James G. Stewart (Univ. of British Columbia - Law) & Asad Kiyani (Univ. of British Columbia - Law) have posted The Ahistoricism of Legal Pluralism in International Criminal Law. Here's the abstract:
International criminal law (“ICL”) is legally plural, not a single unified body of norms. As a whole, trials for international crimes involve a complex dance between international and domestic criminal law, the specificities of which vary markedly from one forum to the next. To date, many excellent scholars have suggested that the resulting doctrinal diversity in ICL should be tolerated and managed under the banner of Legal Pluralism. To our minds, these scholars omit a piece of the puzzle that has major implications for their theory – the law’s history. Neglecting the historical context of the international and national criminal laws that inform ICL leads to the uncritical adoption of criminal law doctrine as a proxy for diverse social, cultural and political values.
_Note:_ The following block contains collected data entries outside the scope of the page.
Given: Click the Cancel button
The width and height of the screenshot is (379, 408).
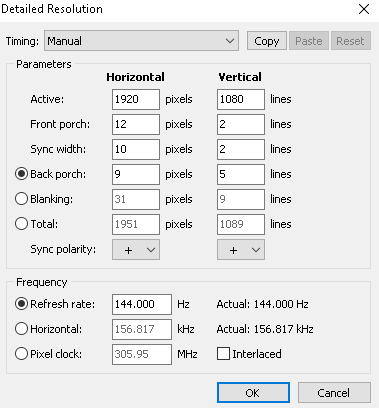Looking at the screenshot, I should click(x=334, y=393).
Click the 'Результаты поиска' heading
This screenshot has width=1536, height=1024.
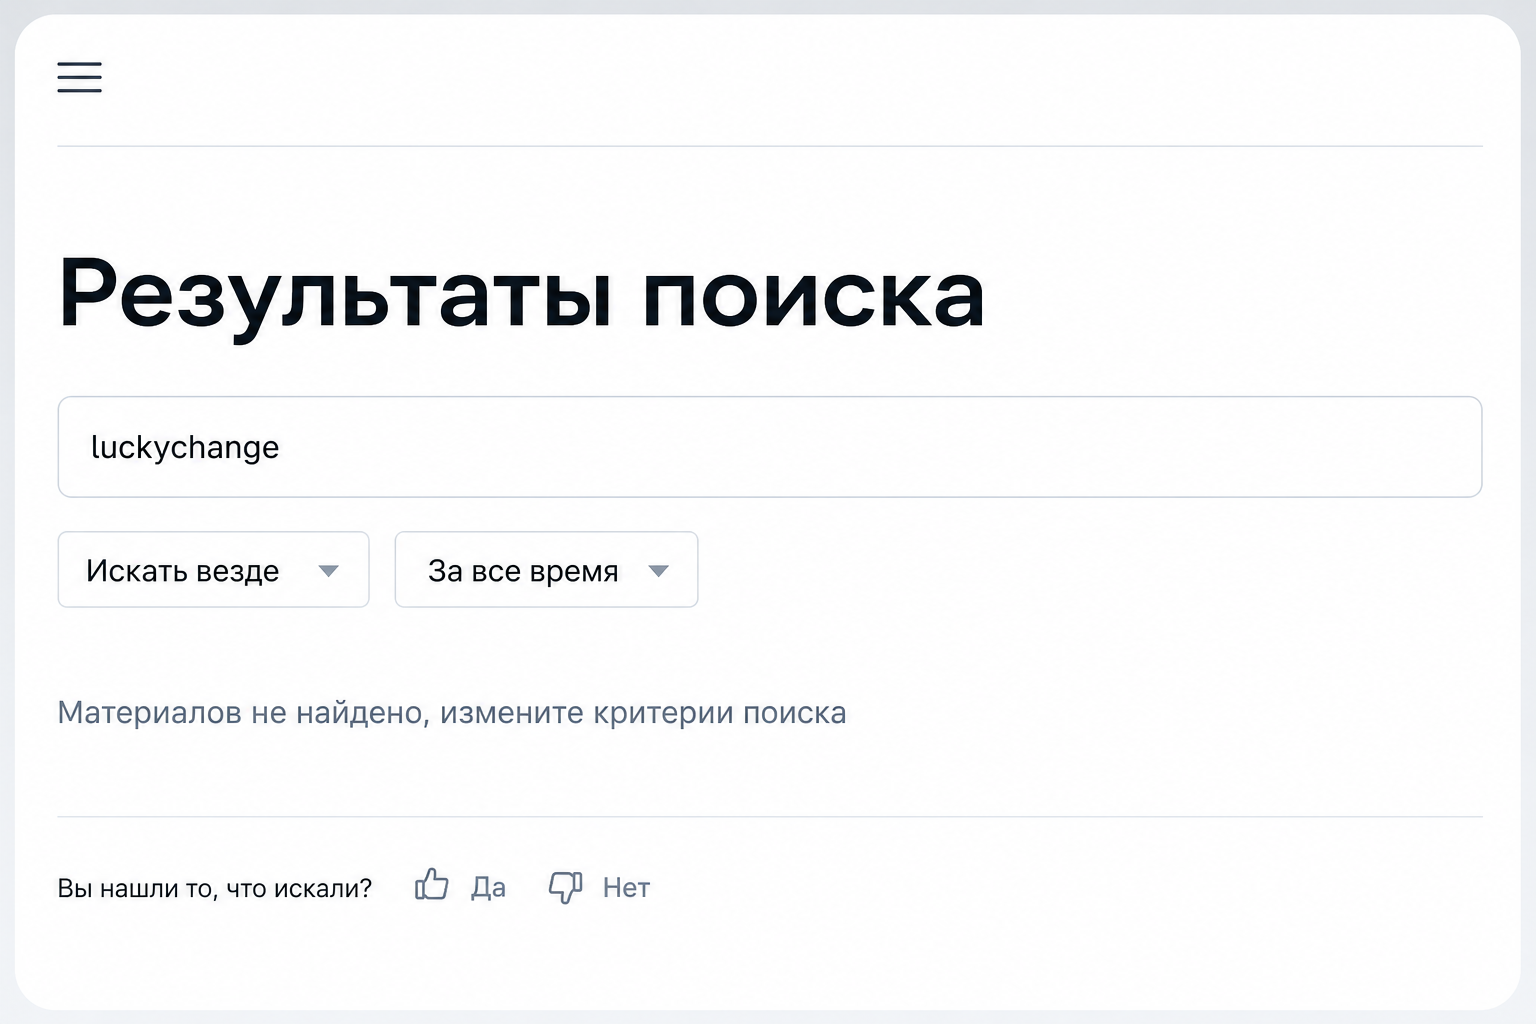tap(521, 295)
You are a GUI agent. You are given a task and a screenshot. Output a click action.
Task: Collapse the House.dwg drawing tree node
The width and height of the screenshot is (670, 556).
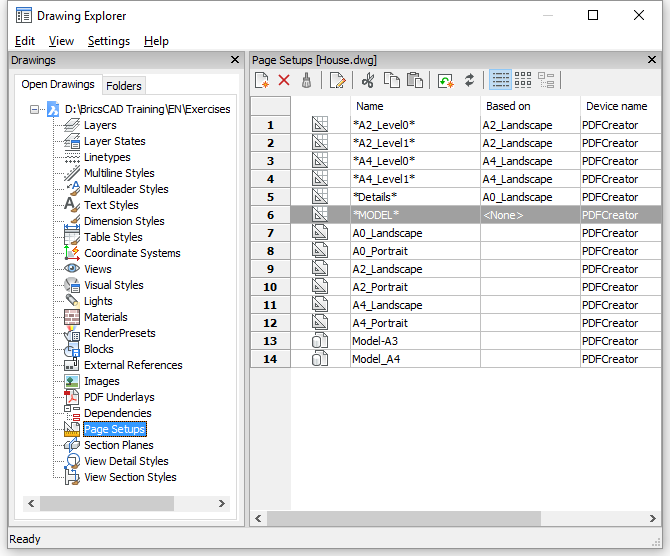click(35, 109)
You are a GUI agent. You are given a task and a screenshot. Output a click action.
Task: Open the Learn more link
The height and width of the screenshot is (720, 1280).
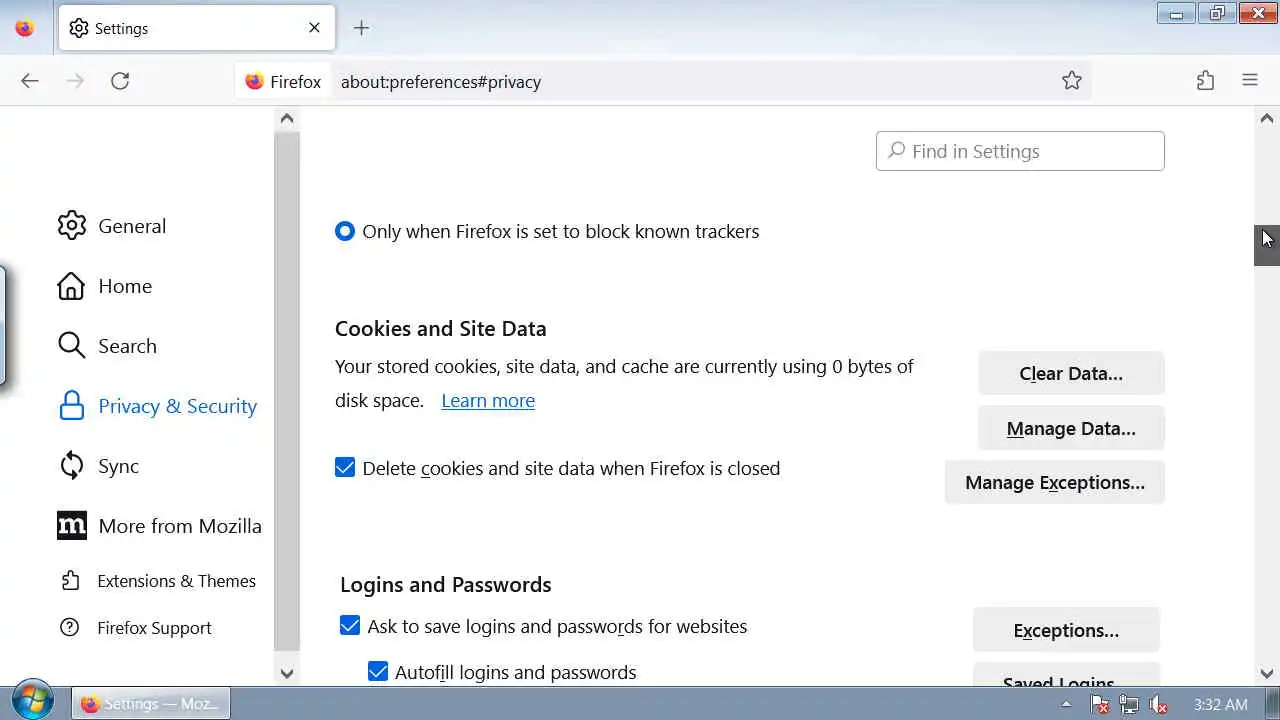point(488,400)
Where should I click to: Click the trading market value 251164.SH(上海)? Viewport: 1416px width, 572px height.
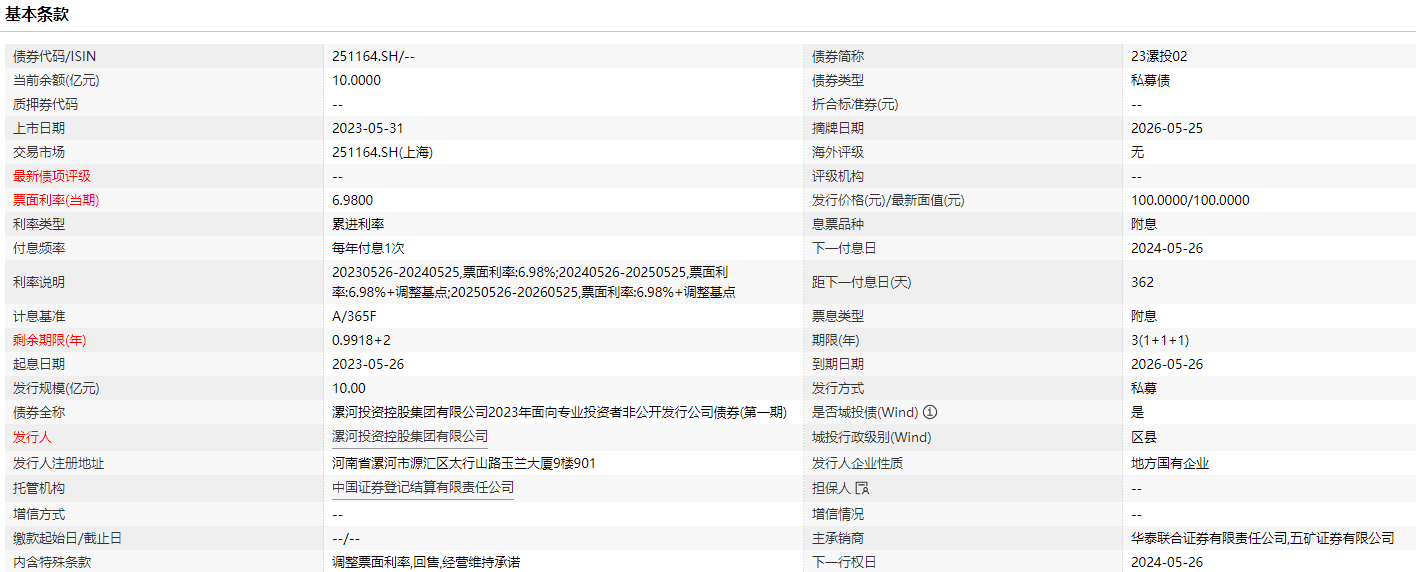382,152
This, we say, is often a false equation that results in important normative distortions, with major implications for the field’s self-image, function and legitimacy. In particular, scholars and courts overlook that much criminal law doctrine globally is the result of either a colonial imposition or an “unsuccessful” legal transplant. In this Article, we revisit a cross-section of this missing history to contribute to both Legal Pluralism and ICL. For the former, we demonstrate that there is nothing inherently good about Legal Pluralism, and that in some instances, a shift from its descriptive origins into a more normative managerialism risks condoning illegitimate law. For ICL, our historiography shows how partiality is embedded in the very substance of ICL doctrine, beyond just the politics of its enforcement. At one level, this realization opens up the possibility of renegotiating a universal ICL that is actually more plural in terms of values and interests than doctrinal pluralism. At another, it suggests that institutions capable of trying international crimes need to do far more to step away from the ugly legal history they have inherited.